All creative enterprises pertain to an aspect of diary keeping, a concept of remembrance. Maybe Magic is Tim Arnold's second response to the isolation of lockdown and he has utilised the time upon his hands with remarkable aplomb via a collection of songs that are both meditations and the expressive evidence of that process. A thing of beautiful indulgence, a series of reference points, shared and distilled as a gift for others to enjoy.

The springboard for these songs was the revival of his fascination with the guitar tunings of American guitarist, the late Michael Hedges whose techniques proved a source of inspiration combined with a sense of bedevilment. 

Complex and freeing, what emerges is a soaring beauty, deceptive in its apparent simplicity, a mixture of Pink Moon Nick Drake and Hunky Dory David Bowie, as a myriad of other reference points lay their claim on the album's fleeting reflections.

Proceedings begin with the infectious "Guides" a spirited litany of influences, and one we should all attempt to annotate. A burst of joy, its cavalcade of characters from Yoko Ono to Quentin Crisp, Lenny Bruce to Virginia Woolf; a veritable confetti of names. 

"They are turning into me 

And I am turning into you"

An inspired outburst of acknowledgement.

"The Spectrum Of Life" is a loose blues meander akin to Beck's sublime "Loser" in tango with "The Age Of Aquarius" from the rock musical Hair. It has a hypnotic mantra-like aspect. The instrumental "Hypnogogic Logic" cascades like water over sunlit stones, a beguiling and soothing piece where the music does the talking.

"Dream In Tight" is a quiet anthem reaching upwards whilst being suggestive of gospel choirs, it requires none to deliver its message of striving and desire for a companionship of souls.

"It's starting to sound familiar

But altogether entirely new

The will that wants to thrill you

Is driving everything I do"

With "Shine Your Light" there resides elements of Fleetwood Mac's early masterpiece of introspection "Man Of The World," a confessional aspect imbued with a reflective honesty, both a confirmation of reality and a positive spark of hope.

"You might hear craziness spoken up and under

Of the amazing mess we made of this world

But there's still wonder"

"Brighter Squared" possesses an inherent looseness it seems to be falling apart as it meanders into life as conversational intimacy suggestive of a chorister who already knows too much. a wisdom in excess of tender years.

"Light shines brighter squared

 I'm trying hard to get it into my head"

"Catch That Flame" contains a contemplation of dissidence and difference, of breathing to be, cushioned by a bed of sensual guitar, reminiscent of Tin Drum by Japan.

"We wonder why others are so different

 We never ask why we are the same"


There's a jauntiness of Suzanne Vega and Tracy Chapman in "Opening Doors," a contrivance of philosophy in a subtle and commercial radio friendly song. A conspiracy of neatness.
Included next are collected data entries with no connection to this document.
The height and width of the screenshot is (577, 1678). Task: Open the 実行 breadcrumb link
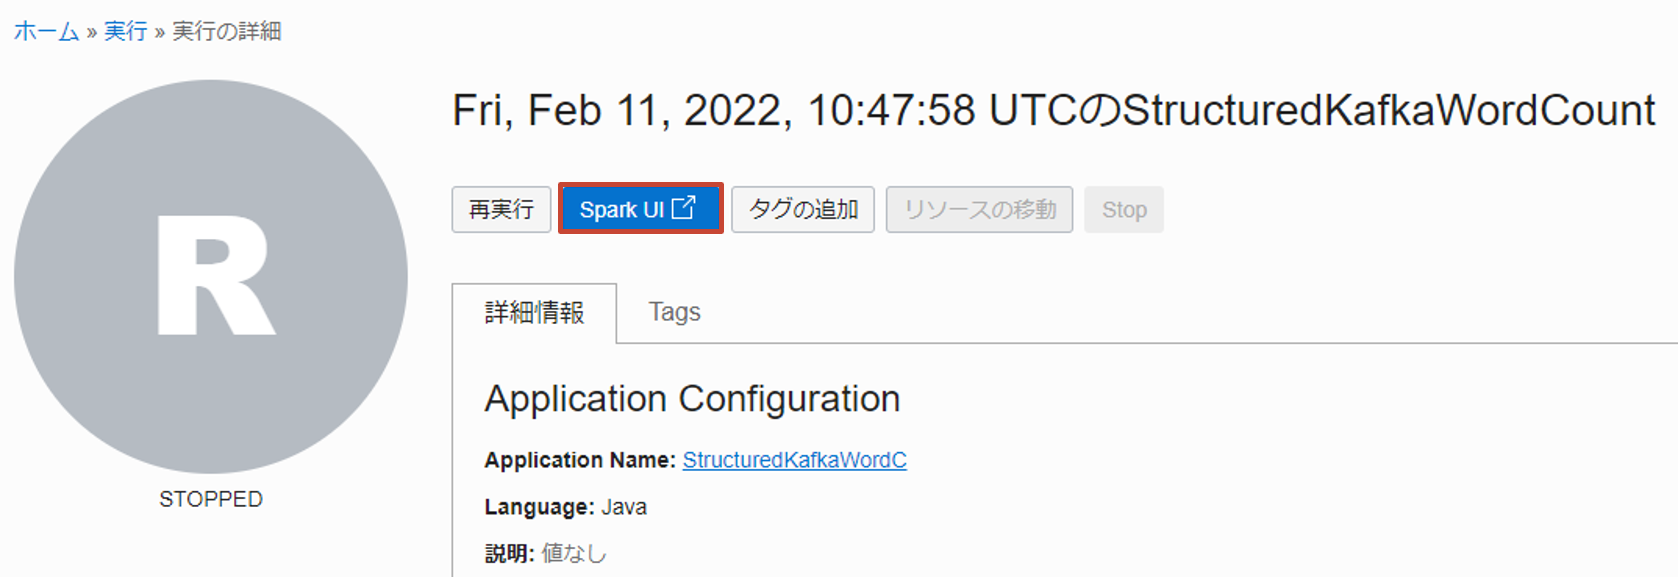tap(126, 32)
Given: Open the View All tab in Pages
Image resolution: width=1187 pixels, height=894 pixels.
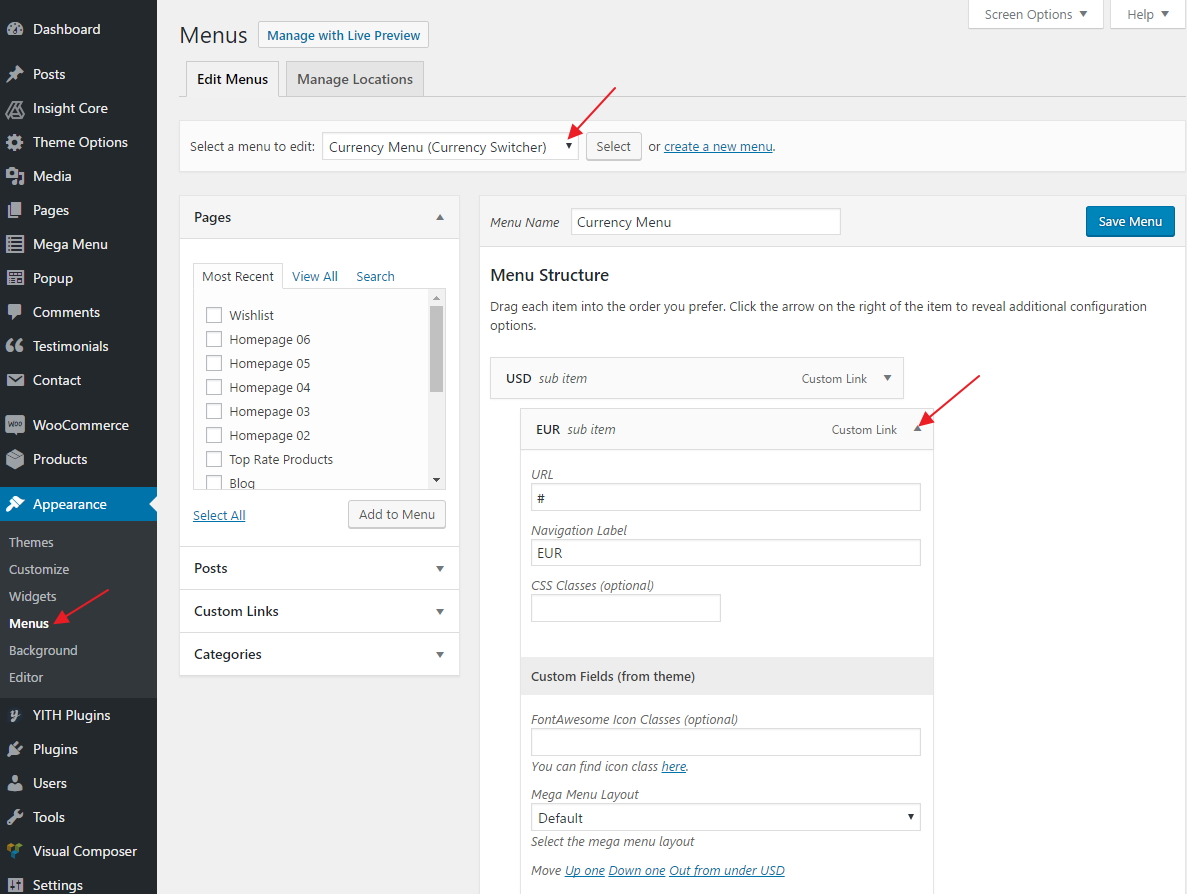Looking at the screenshot, I should click(x=314, y=276).
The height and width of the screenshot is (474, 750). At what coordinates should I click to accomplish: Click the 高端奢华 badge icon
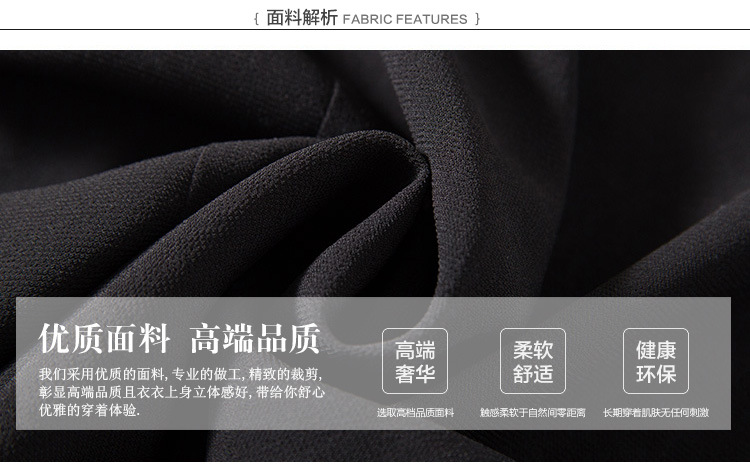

"Most of my life I've fallen through

 Opening doors. They show without warning

 They're for you but no sign they're yours"

A perfect closer emerges in the restrained epic "Questioning Answers" which has an almost prog-like vastness, it simmers, grows and burns like a collision between Dream Academy and early Yes. The closing lines, a perfect parting shot.

"But I'm tired of asking questions

 So I'm questioning answers now"

This remarkable collection captures three intense weeks in the creative life of an artist who was working alone without an audience in mind. It is an aural patchwork, a stitching together of random elements that are far from random, once combined. It also marks Tim Arnold's return to painting, a gift he abandoned almost three decades ago to follow his dream of becoming a rock star. Some talents in their latency, simply sleep, and the cover of the album, a cat with wings emerging from a box against background of gold and deep blues, suggesting his collaborator Lindsay Kemp returned in white feline form.

The entire collection is steeped in "Discordianism," the concept that order and disorder are ideas the human nervous system imposes upon the universe. The collection's title comes from Robert Anton Wilson. A near perfect distillation of moments that remain thus contained in the confection now labelled Maybe Magic.